Excerpt to read:
Former Fed Quantitative Easer Confesses; Apologizes: “I Can Only Say: I’m Sorry, America” | Zero Hedge.

By Andrew Huszar, also posted at the WSJ.  Mr. Huszar, a senior fellow at Rutgers Business School, is a former Morgan Stanley managing director. In 2009-10, he managed the Federal Reserve’s $1.25 trillion agency mortgage-backed security purchase program.

Confessions of a Quantitative Easer

We went on a bond-buying spree that was supposed to help Main Street. Instead, it was a feast for Wall Street.

I can only say: I’m sorry, America. As a former Federal Reserve official, I was responsible for executing the centerpiece program of the Fed’s first plunge into the bond-buying experiment known as quantitative easing. The central bank continues to spin QE as a tool for helping Main Street. But I’ve come to recognize the program for what it really is: the greatest backdoor Wall Street bailout of all time.

Five years ago this month, on Black Friday, the Fed launched an unprecedented shopping spree. By that point in the financial crisis, Congress had already passed legislation, the Troubled Asset Relief Program, to halt the U.S. banking system’s free fall. Beyond Wall Street, though, the economic pain was still soaring. In the last three months of 2008 alone, almost two million Americans would lose their jobs.

(Records on locating elements on screens)
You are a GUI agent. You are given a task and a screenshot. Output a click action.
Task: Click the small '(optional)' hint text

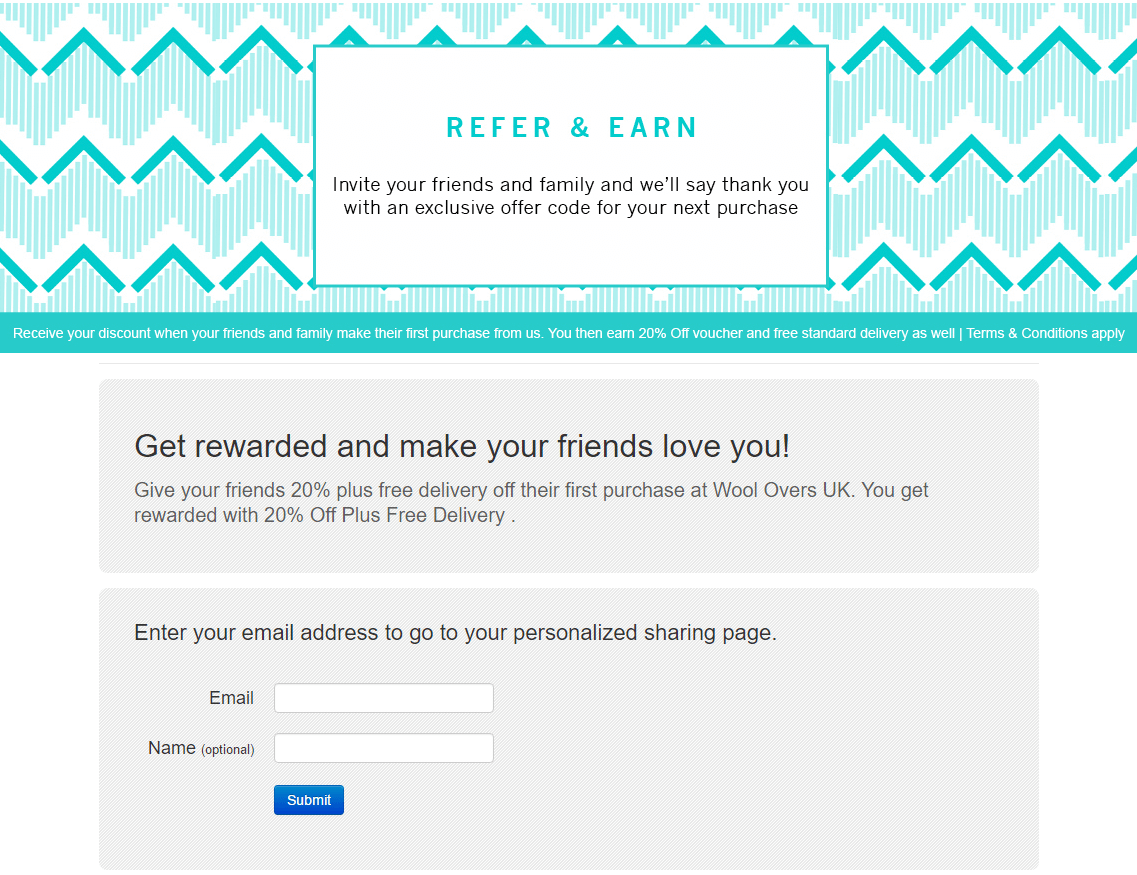[228, 750]
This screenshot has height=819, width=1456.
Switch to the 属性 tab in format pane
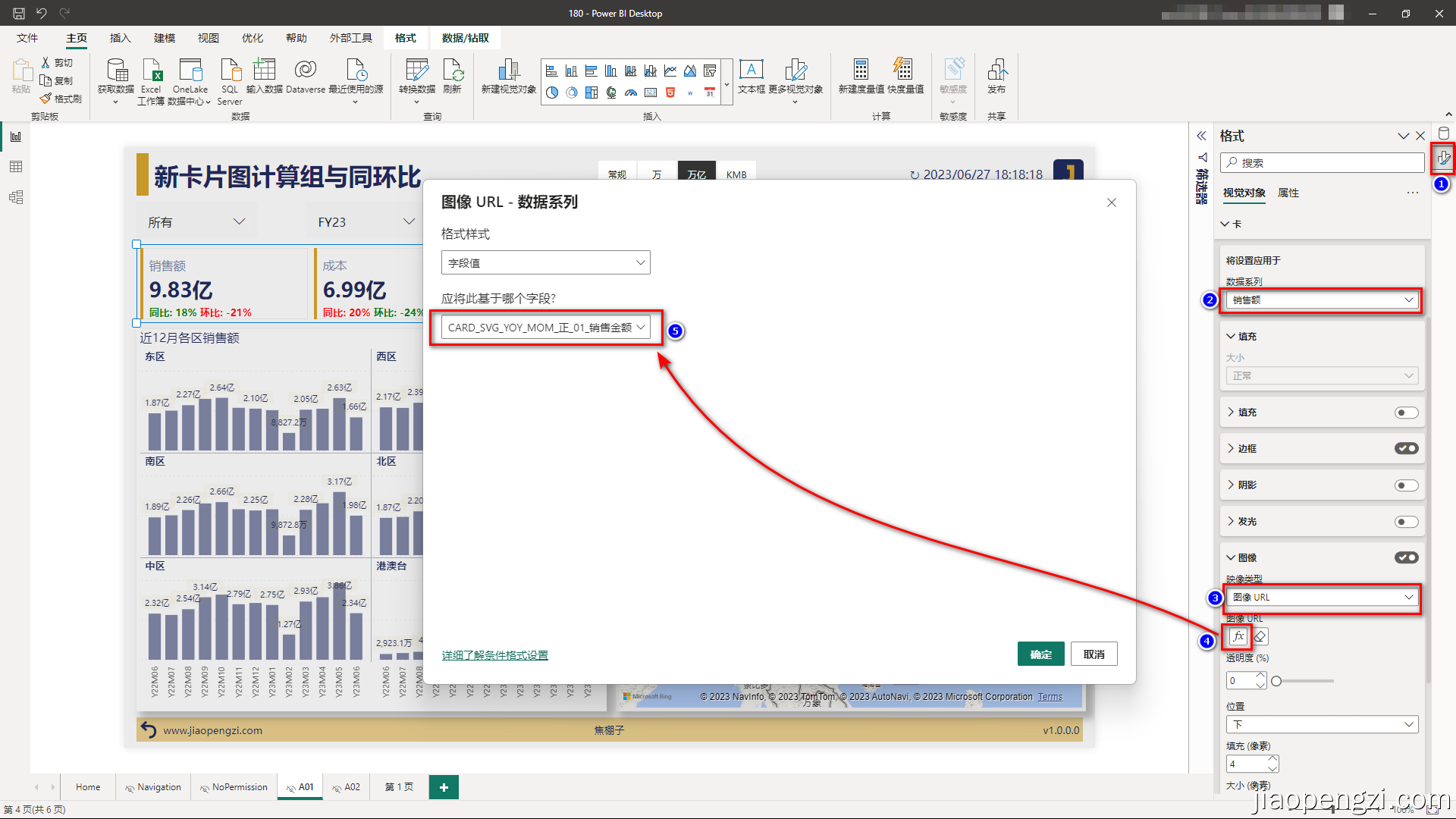pos(1289,193)
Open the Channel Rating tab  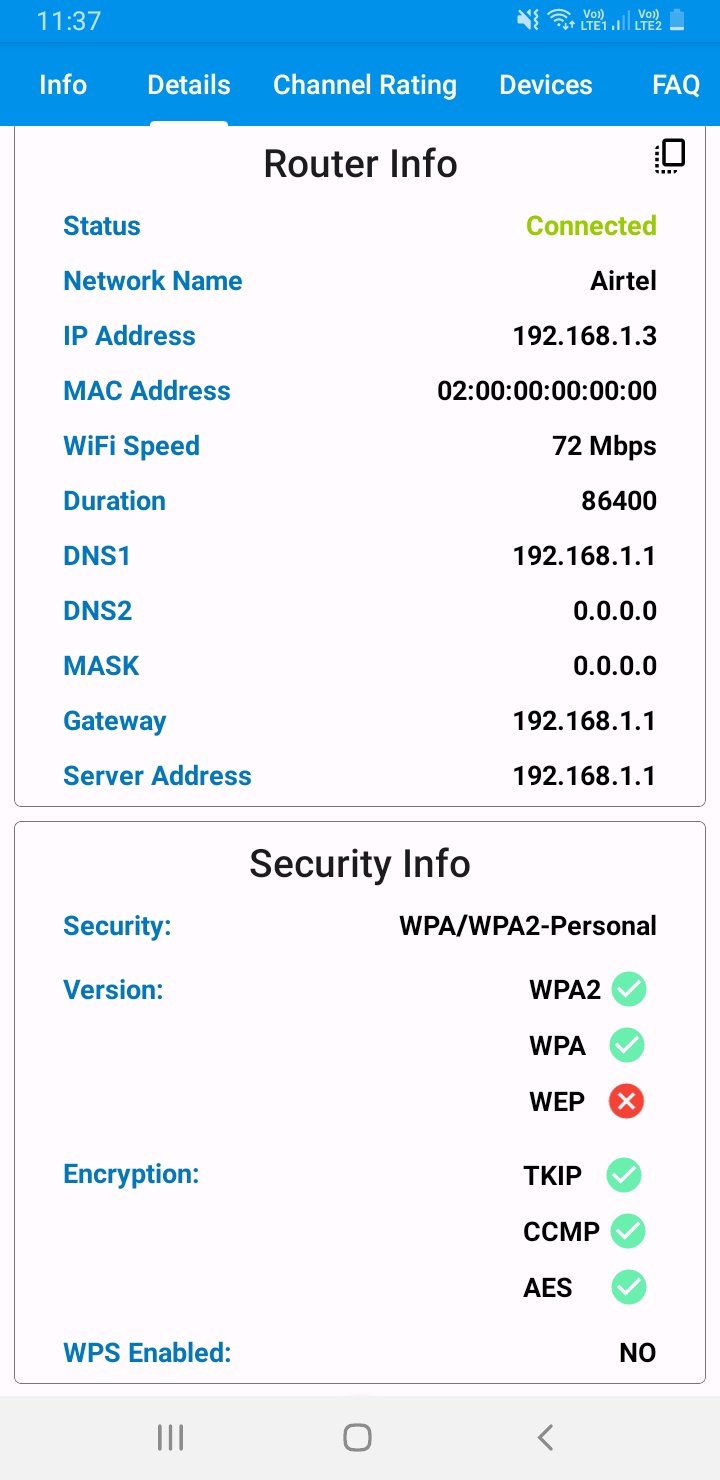[x=365, y=85]
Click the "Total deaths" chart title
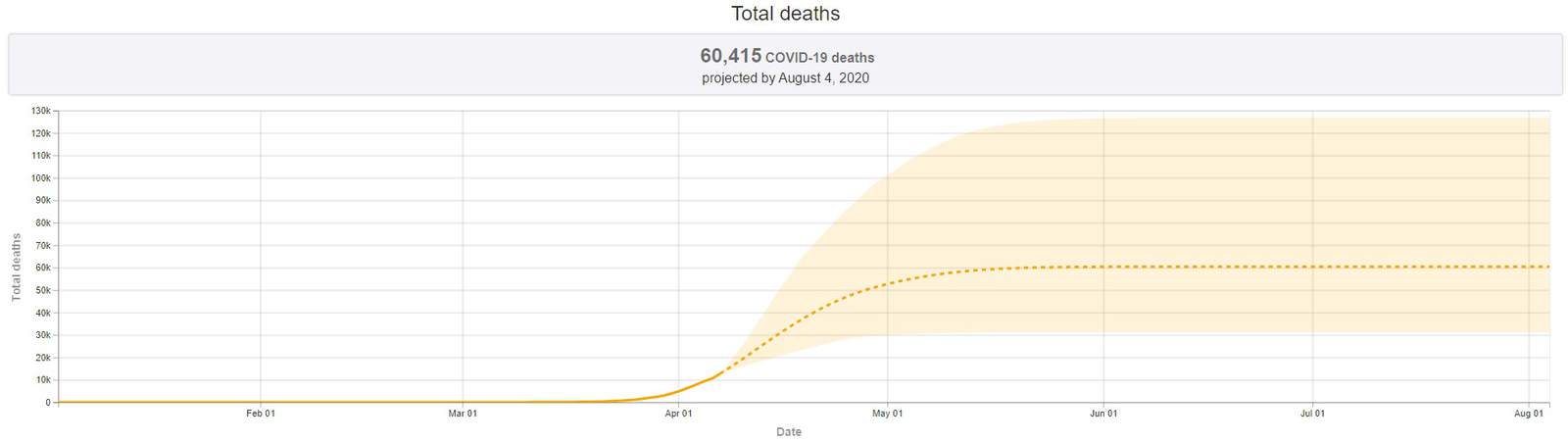1568x441 pixels. 785,14
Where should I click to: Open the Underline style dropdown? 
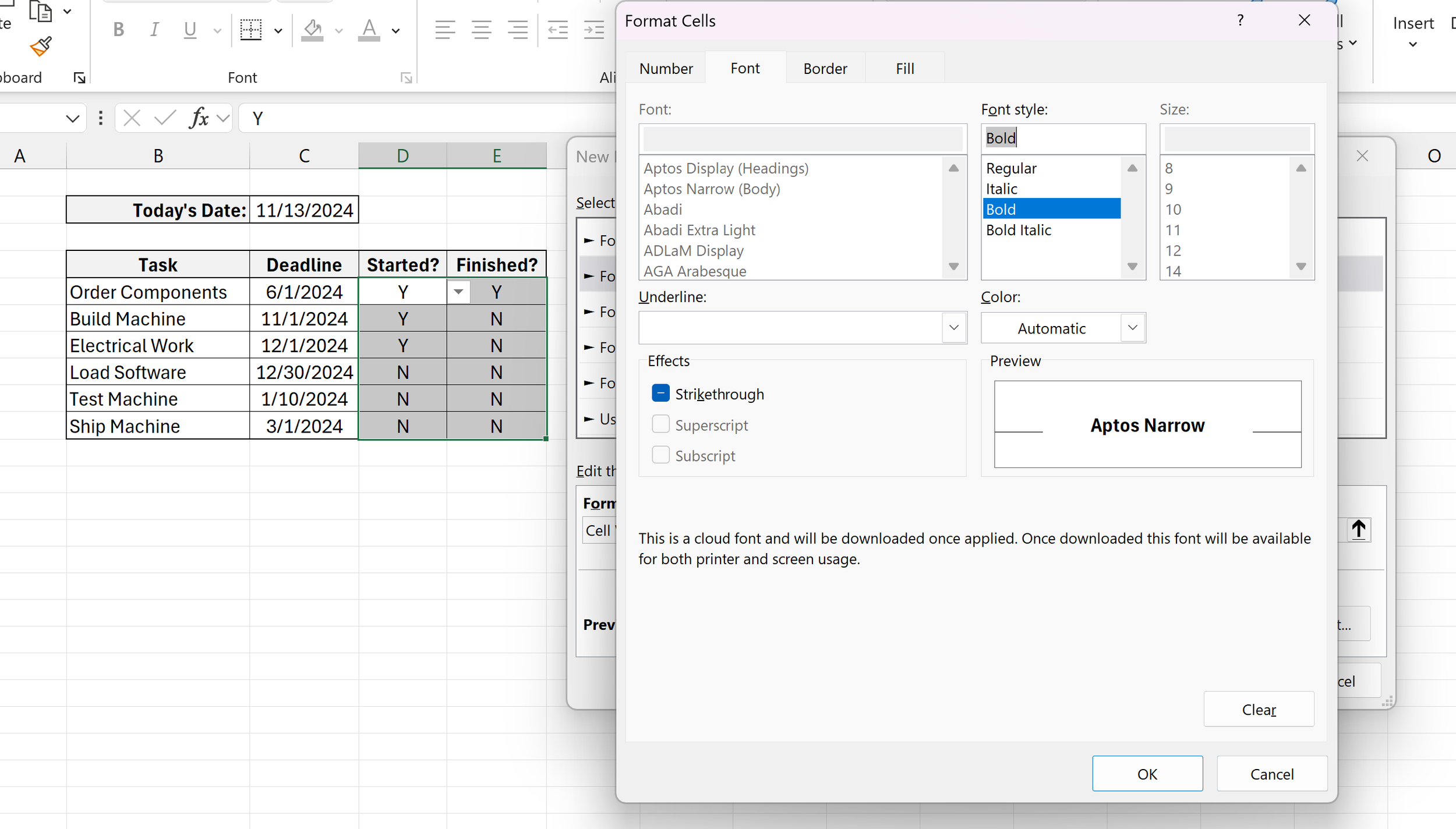[x=953, y=327]
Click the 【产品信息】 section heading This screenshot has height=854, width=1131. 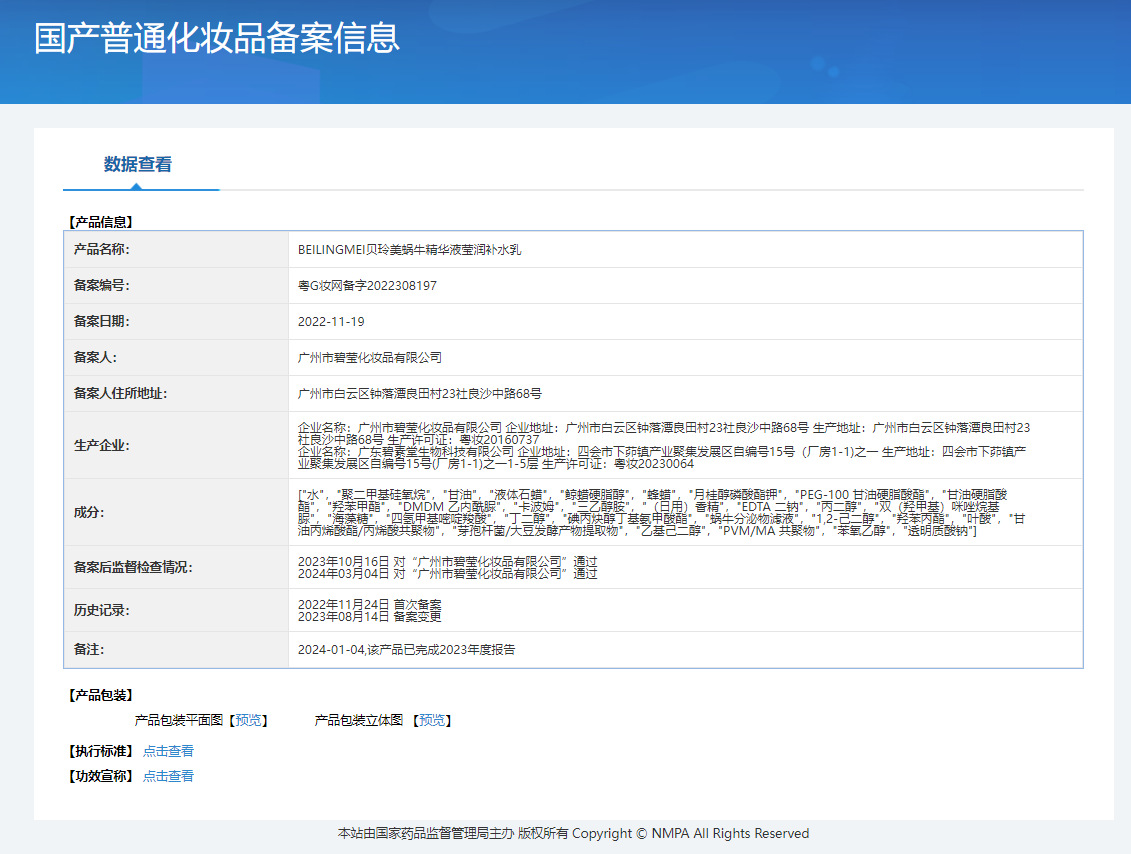(100, 222)
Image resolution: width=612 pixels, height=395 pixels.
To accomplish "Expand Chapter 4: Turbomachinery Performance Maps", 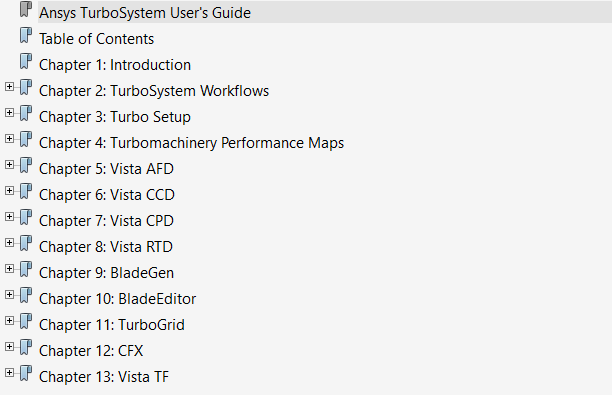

Work to do:
A - Write out the excerpt on quantitative easing word for word, starting at "Confessions of a" and stopping after "of all time.".
B - Carry on writing the excerpt on quantitative easing from the point where it stops.

In response:
A -
Confessions of a Quantitative Easer

We went on a bond-buying spree that was supposed to help Main Street. Instead, it was a feast for Wall Street.

I can only say: I’m sorry, America. As a former Federal Reserve official, I was responsible for executing the centerpiece program of the Fed’s first plunge into the bond-buying experiment known as quantitative easing. The central bank continues to spin QE as a tool for helping Main Street. But I’ve come to recognize the program for what it really is: the greatest backdoor Wall Street bailout of all time.

B -
The Fed said it wanted to help—through a new program of massive bond purchases. There were secondary goals, but Chairman Ben Bernanke made clear that the Fed’s central motivation was to “affect credit conditions for households and businesses”: to drive down the cost of credit so that more Americans hurting from the tanking economy could use it to weather the downturn. For this reason, he originally called the initiative “credit easing.”

My part of the story began a few months later. Having been at the Fed for seven years, until early 2008, I was working on Wall Street in spring 2009 when I got an unexpected phone call. Would I come back to work on the Fed’s trading floor? The job: managing what was at the heart of QE’s bond-buying spree—a wild attempt to buy $1.25 trillion in mortgage bonds in 12 months. Incredibly, the Fed was calling to ask if I wanted to quarterback the largest economic stimulus in U.S. history.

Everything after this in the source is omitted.